The optimistic part of me that has allowed me to get this far on this adventure (into my fourth month with no income-earning job and having invested what must be at least 200 hours into fleshing out the vision and the practical steps to realizing that vision) has always believed.  She knows that the job at this point is to help people see what I see and feel what I feel about Growing Gratitude.  She knows that I can and that they will.

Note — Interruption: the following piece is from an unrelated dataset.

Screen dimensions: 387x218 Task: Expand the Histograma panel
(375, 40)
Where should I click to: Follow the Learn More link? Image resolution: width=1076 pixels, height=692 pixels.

I am beyond excited to get the Growing Gratitude app out and on phones across the country, to see what becomes of this idea and how the vision gets stretched in other hands.  I had a daydream the other day.  It took place in this place called Colt State Park in Rhode Island where I lived for a while growing up.  I remember part of it being a strip of grassy park next to a seawall of big, white rocks where waves would glide up and explode.  In the daydream, I’m standing in that park and handing kites out to people standing in line.  They’re trying them out.  It’s tricky doing something new, and it’s windy out there, so there are some brilliant crashes.  Some of those folks give them back, but just as many try again.  I’m giving advice and sharing technique tips, but I end up listening more than I’m talking.  They’re doing things with the kites I’d never imagined.  It’s my kite, and they’re showing me how to use it.

And as we all get better and the show more spectacular, the line is getting longer.  But it doesn’t feel like a line anymore.  It feels like a party—or a festival.  And then I get it.  One of those moments like in the movies when the noise around you fades away and everything slows down so you can see it clearly and take in the whole of a scene, how the pieces fit together.  In that moment I get that they’re our kites, not mine.  And that when you supply the raw materials, like this app, part of the job is being a partygoer, stepping back and taking it all in.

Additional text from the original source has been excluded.